# New and looking for a buddy



## PugQueen28 (Oct 16, 2012)

Hi there

I've just started my Gonal F injections for our first ICSI cycle at Bourn Hall, Cambridge. I'm feeling really down and lonely, most people I have told are avoiding asking how things are going in case they upset me! I guess its probably the hormones  

I'm due my first ultrasound on Tuesday and all being well egg collection will be the week of 26th Nov. Is anyone else in a similar place in their treatment? Would be good to hear from you so that we can compare notes and have a general chat!

Thank you


----------



## OlgaMef (Oct 7, 2012)

Hello  

Even though I am not in the same place geographically and in the treatment, I am writing to wish you all the best in your cycle  .
I am sure here you'll find some company to talk to and will feel more positive  

xx


----------



## Michelle75 (Nov 16, 2012)

Hi PugQueen,

I too am on my first (and only - hopefully) ICSI cycle.  I am based in Oxford and am started my Menopur injections last Weds.  My egg collection is planned for next week so I have a scan booked for Monday to see how everything is progressing (after having a scan today too).

Not sure if your treatment is exactly the same as mine?  I have been on Synarel to Down Reg and then the Menopur injections.  I also felt a little "down" when Down Regulating but pretty much back to my normal self now.  Happy to buddy up with you !!


----------



## PugQueen28 (Oct 16, 2012)

Hi OlgaMef

Thank you for your lovely message, it means a lot. I hope that everything is going/has gone well for you  

Best of luck 

Xx


----------



## PugQueen28 (Oct 16, 2012)

Hi Carol75

Thank you for your message, it sounds like you are just ahead of me in the process. I have been on Synarel and am now on Gonal F, so a similar protocol I think.

How are you feeling? How did your scan go today? I hope it went well and everything is still on track for your egg collection next week.

· · · · · · ·

EXERCISE REQUIREMENTS: In the ICSI forum thread, can you write out the passage that begins at the words "Not sure if" and stops after "with you !!", substituting "Gonal F" for each "Menopur"? The material after this point comes from a separate source.

· · · · · · ·

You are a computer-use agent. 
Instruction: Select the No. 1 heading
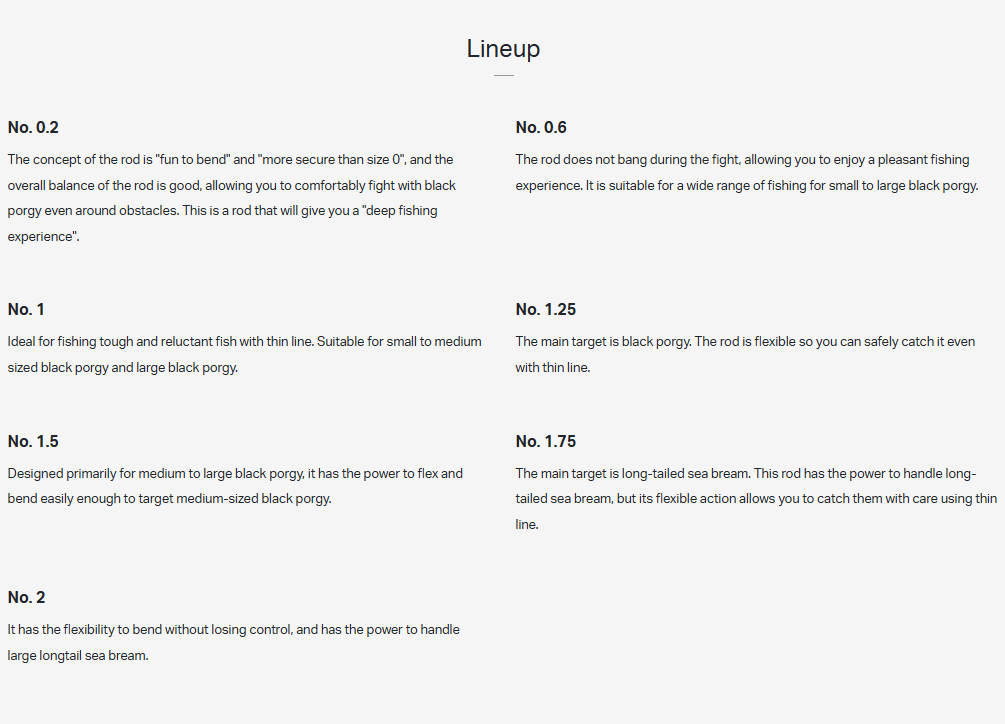point(26,309)
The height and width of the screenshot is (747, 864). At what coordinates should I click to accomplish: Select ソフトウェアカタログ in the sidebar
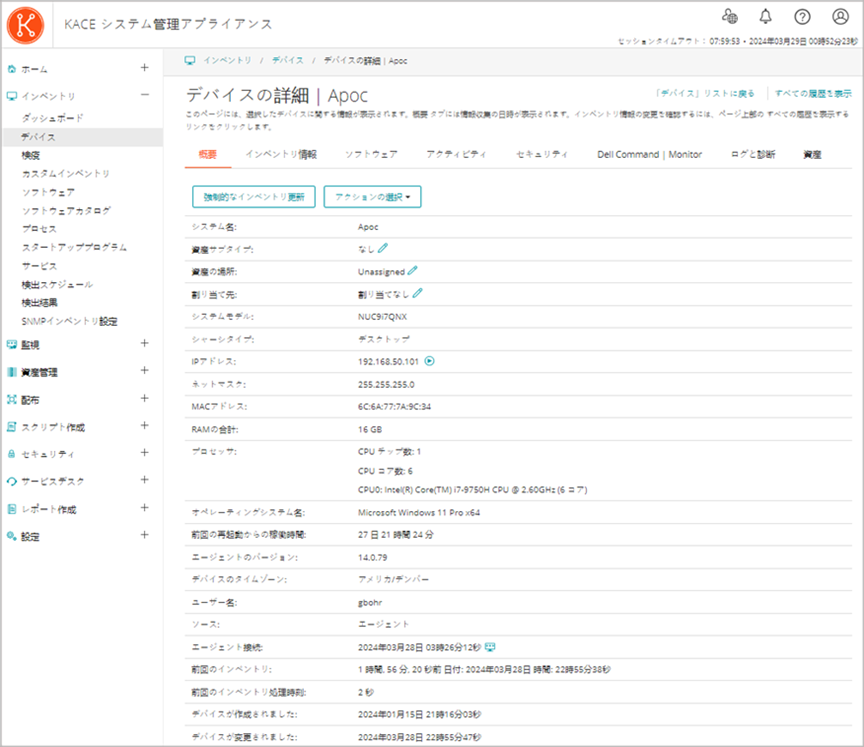point(66,211)
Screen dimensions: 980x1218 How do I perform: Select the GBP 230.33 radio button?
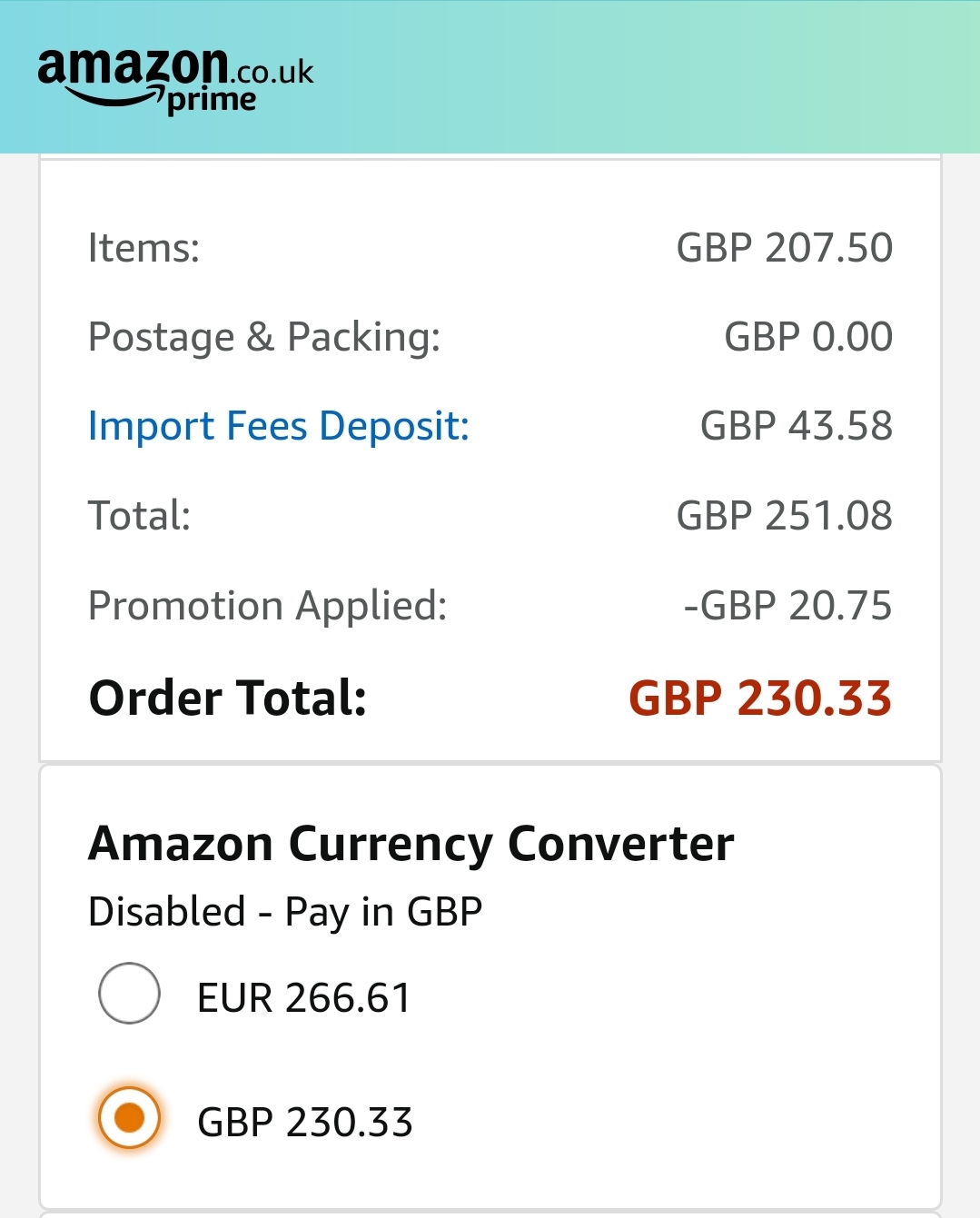click(x=130, y=1117)
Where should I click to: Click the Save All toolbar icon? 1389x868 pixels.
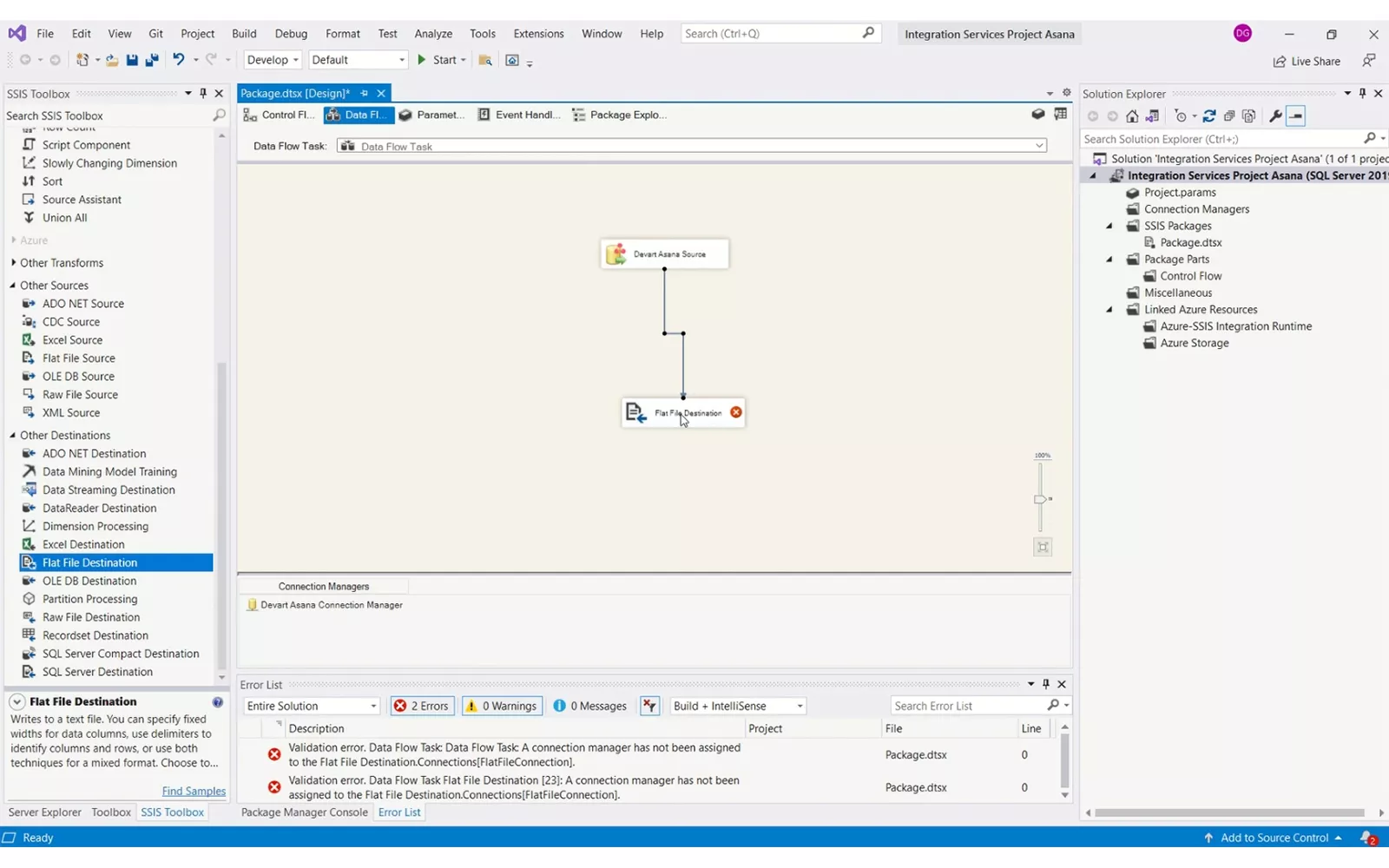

· · · · · · ·

WRITTEN REPLY:
Not sure if your treatment is exactly the same as mine?  I have been on Synarel to Down Reg and then the Gonal F injections.  I also felt a little "down" when Down Regulating but pretty much back to my normal self now.  Happy to buddy up with you !!